GCN 44096: GRB260310A: Palomar 60-inch photometry of an extremely bright late-time afterglow with a temporal break at 8 days

2026-03-23T22:07:59.995Z | rev 0 | event: GRB 260310A
GRB260310A: Palomar 60-inch photometry of an extremely bright late-time afterglow with a temporal break at 8 days

D. A. Perley (LJMU), Y. Wagh (LJMU), R. Jayaraman (Cornell), J. Sollerman (Stockholm), A. Y. Q. Ho (Cornell), K.-R. Hinds (Caltech), and A. Bochenek (LJMU) report:

We used the SED Machine Rainbow Camera optical imager mounted on the Palomar 60-inch telescope to obtain observations of AT2026fgk (Hinds et al., TNS AstroNote 2026-65), the optical counterpart (Konno et al., GCN 43974) of the Fermi/GBM gamma-ray burst GRB260310A (Fermi GBM Team, GCN 43951; Hamburg & Meegan, GCN 43975).   Observations began on the night of 2026-03-12 at 06:03 UT and have continued every night since in the SDSS g, r, and i filters; u-band imaging was also taken on certain nights.  Photometry was performed following image subtraction of template images taken from Pan-STARRS survey imaging.

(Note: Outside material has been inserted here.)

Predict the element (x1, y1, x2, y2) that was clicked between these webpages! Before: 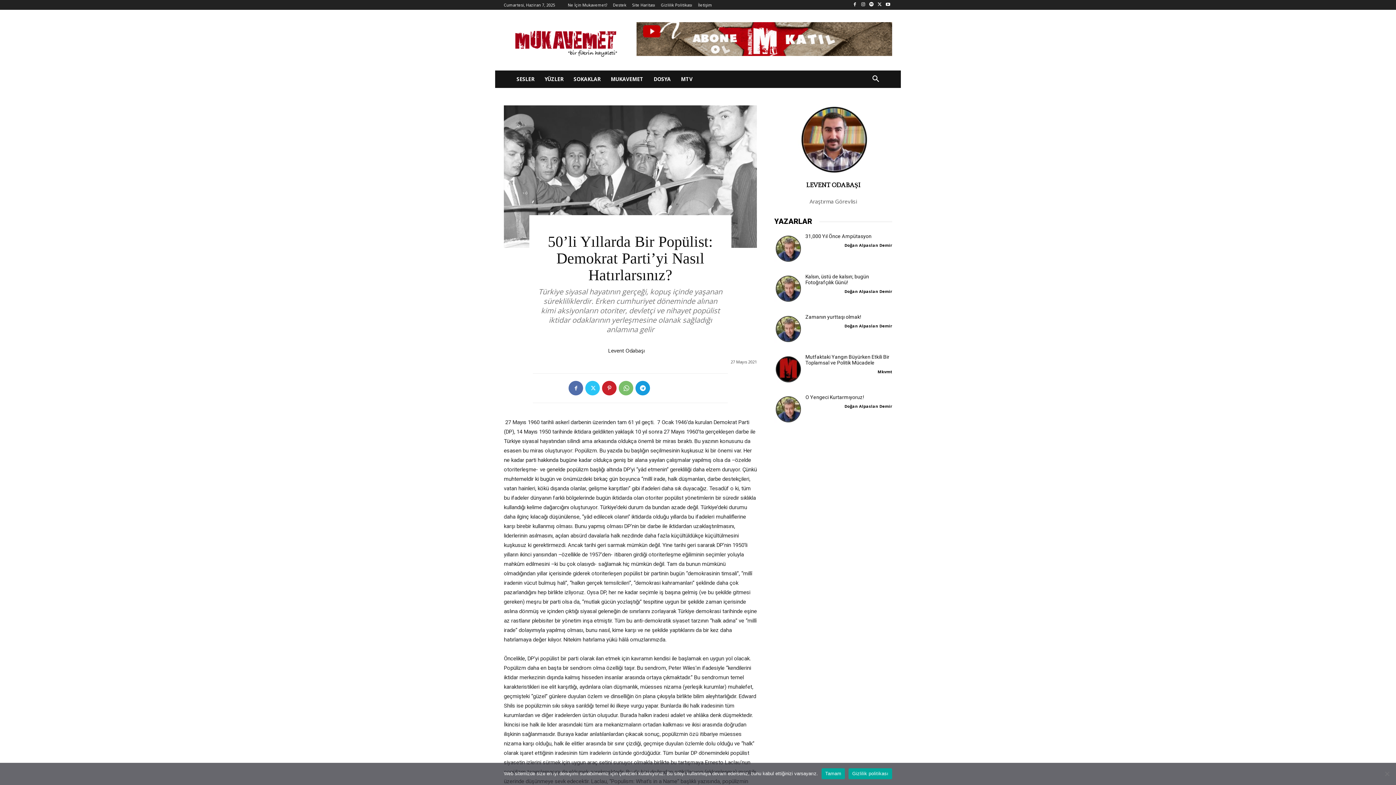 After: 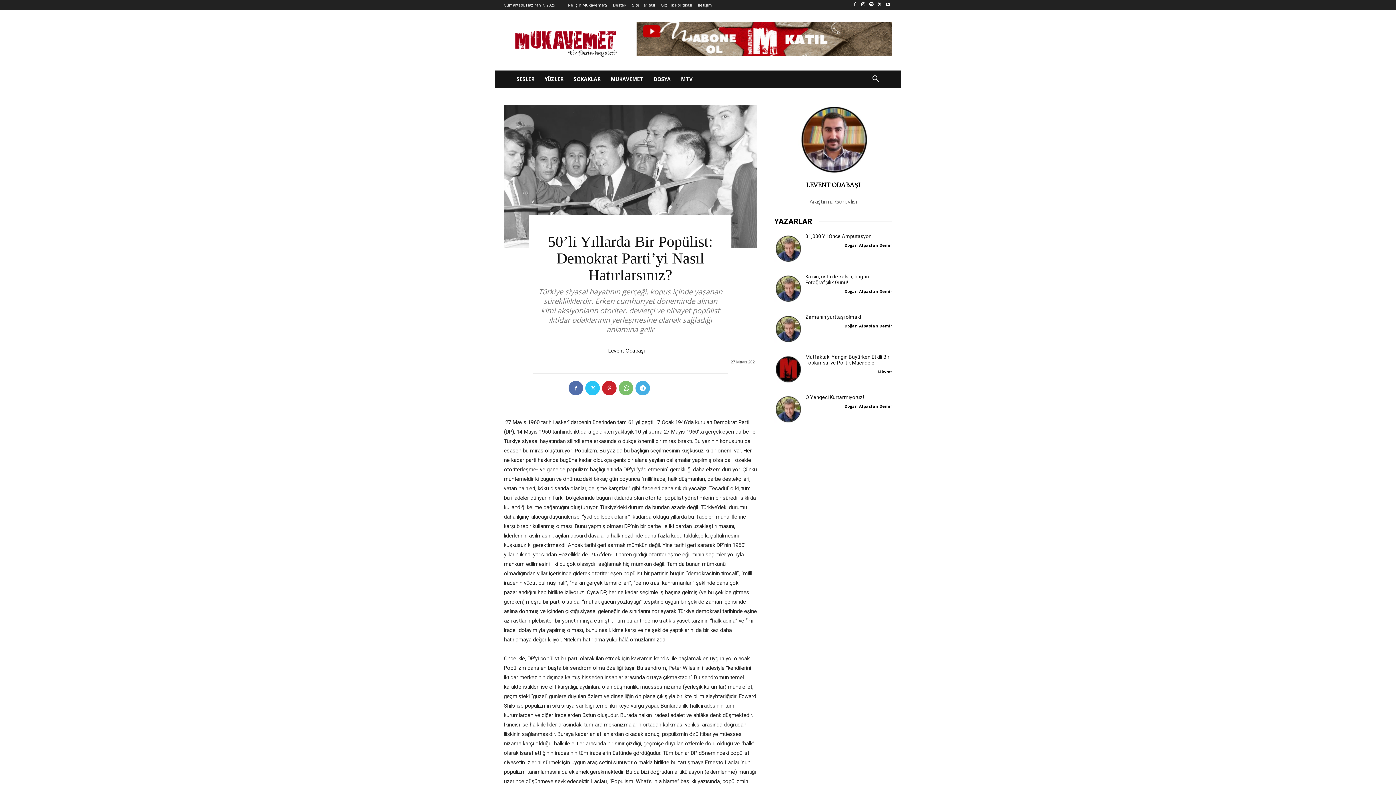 Action: bbox: (635, 381, 650, 395)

For the first seven days after the GRB, the fading is generally consistent with a power-law evolution with a shallow temporal index of approximately -0.6.  Beginning at around 7-8 days, the afterglow begins falling more sharply, with a decay index closer to -1.35.  (A break in the X-ray light curve was seen at a similar time; Jayaraman et al., GCN 44095 ).   Select photometry (AB, not corrected for extinction) is provided below:

| UT date             | dt (d) | filter |  mag  +/- unc  |
|---------------------|--------|--------|----------------|
| 2026-03-12 06:03:41 |  2.047 |      r | 18.14 +/- 0.04 |
| 2026-03-13 06:33:38 |  3.067 |      r | 18.19 +/- 0.03 |  
| 2026-03-15 06:08:19 |  5.050 |      r | 18.59 +/- 0.03 |
| 2026-03-18 06:01:43 |  8.045 |      r | 18.83 +/- 0.03 |
| 2026-03-23 05:20:09 | 13.016 |      r | 19.58 +/- 0.04 |

The behavior is consistent with other recent reports noting the continuation of the optical decay with no SN-like rebrightening yet (e.g., Volnova et al., GCN 44060; Bussman et al., GCN 44061).

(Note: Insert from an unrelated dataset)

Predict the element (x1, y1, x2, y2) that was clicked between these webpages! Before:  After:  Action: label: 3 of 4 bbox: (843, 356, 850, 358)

Accounting for Galactic extinction and converting to the equivalent host-frame bandpass, the absolute magnitude of the optical transient as of the most recent observation is M_V ~ -19.7.  The fact that the light curve is still decaying steeply suggests that any associated supernova is likely to be significantly dimmer than the benchmark SN1998bw, which peaked at a similar magnitude and phase (e.g., Galama et al. 1998, Nature, 395, 670).  The color of the afterglow indicates only modest dust extinction in the host galaxy, so the subluminous nature of the SN is likely intrinsic.  A fainter SN comparable to SN2006aj is not yet ruled out, but will be tightly constrained by observations during the next 1-2 weeks.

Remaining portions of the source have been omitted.